En rapport avec ce qui a été écrit auparavant, notre hypothèse est la suivante : à l'origine, le plan de l'église était celui d'une nef à trois vaisseaux avec trois absides en prolongement de ces vaisseaux. Les deux absidioles auraient été conservées. Les trois absidioles rayonnantes auraient été accolées à l'abside centrale qui aurait été percée de baies de communication. Cette abside aurait été surélevée ultérieurement.

Image 14. Chapiteau d'aspect archaïque : deux personnages surgissent de la corbeille, se tenant mutuellement la barbe. Nous avons déjà rencontré une scène un peu analogue que nous avons intitulée « Je te tiens, tu me tiens par la barbichette, ... » Hormis le caractère facétieux, nous ne comprenons pas cette scène et n'arrivons pas à l’interpréter ; nous ne croyons pas qu'elle ait pu être posée là par simple facétie.

Image 15. Chapiteau d'aspect archaïque : deux béliers affrontés.

Images 16 et 17. Deux chapiteaux d'aspect archaïque. Ils seraient placés dans les parties hautes de la nef. On retrouve la représentation d'un homme entre deux lions. Cette image a souvent été interprétée comme l'histoire biblique de Daniel dans la Fosse aux lions. Mais l'histoire de Daniel est plus complexe, car un ange vient lui apporter à manger. De plus, dans le cas présent, il y a des symboles apparents : un homme nu dans une attitude de collaboration avec les lions pour l'image 16, un homme en attitude d'orant dominant les lions pour l'image 17. Il semblerait donc que les lions représenteraient les puissances temporelles, et l'homme, les puissances spirituelles. La collaboration avec les puissances temporelles rendrait l'homme nu et dépendant. Le dialogue avec Dieu rendrait l'homme indépendant de ces puissances temporelles.
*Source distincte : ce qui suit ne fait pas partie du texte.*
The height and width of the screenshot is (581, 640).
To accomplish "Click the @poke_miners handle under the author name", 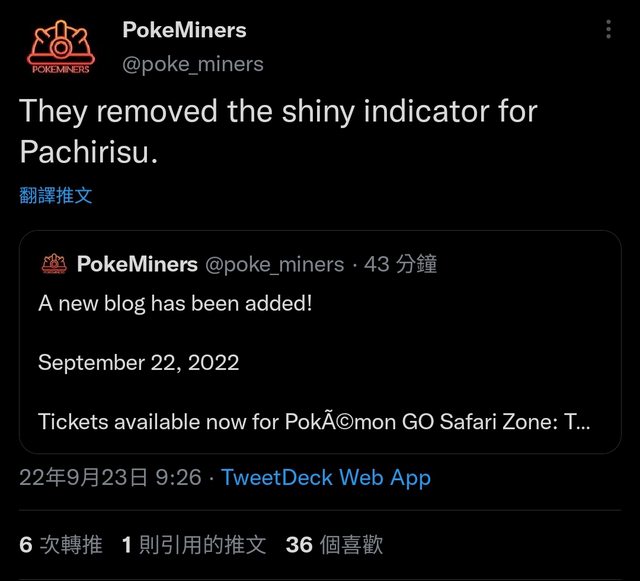I will pos(192,64).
Image 18. Ce chapiteau endommagé (il manque les têtes des personnages) représenterait l'Annonciation, avec à gauche l'archange Gabriel tendant un bouquet à la Vierge Marie située à droite.


Images 19 et 20 d'un seul chapiteau. Sur la face avant, deux saints sont représentés à l'intérieur de mandorles. Il s'agit de Saint Pierre tenant sa clé, à droite. Le personnage de gauche serait Saint Martial de Limoges. Sur chacune des faces latérales et en arrière des deux saints, il y aurait un personnage nu à l'intérieur d'une mandorle. Il représenterait l'âme pour chacun des saints.

Image 21. Cette scène représenterait Zachée grimpant sur l'arbre. Jésus est à droite.

Images 22 et 23 d'un seul chapiteau. Cette scène représenterait le miracle de Saint Martial ressuscitant son ami Austriclinien. Sur la face gauche (image 22), Saint Martial recueille le bâton de Saint Pierre étendu dans une mandorle. Sur la face avant (image 23), il frappe Austriclinien avec son bâton pour le ressusciter.

Images 24. Deux saints tenant la palme des martyrs sont placés dans des mandorles.

Nous sommes un peu surpris par ces représentations un peu différentes de ce que l'on voit ailleurs : des mandorles qui ressemblent à des sarcophages, des mandorles entourant des saints, alors que d'habitude elles encadrent Jésus Triomphant.


Datation

Nous avons étudié l'architecture de cet édifice à partir des seules images de 1 à 12 apportées par Clive Kenyon. Et ce n'est qu'après ce premier bilan que nous avons consulté la page éditée par le Centre de la Culture du Limousin Médiéval. Nos conclusions sont comparables à celles de leurs auteurs. À savoir que très probablement, la nef était charpentée et qu'elle a été voûtée par la suite, au XIIIe siècle. La seule différence viendrait du fait que pour nous, la nef devait être à trois vaisseaux. Cette hypothèse n'est pas envisagée par les auteurs de la page du Centre de la Culture du Limousin Médiéval.

Cependant, nous ne pouvons rien affirmer car il nous manque certaines données.

Datation envisagée pour l'église Saint-Pierre-et-Saint-Pardoux d'Arnac-Pompadour : an 1025 avec un écart de 50 ans.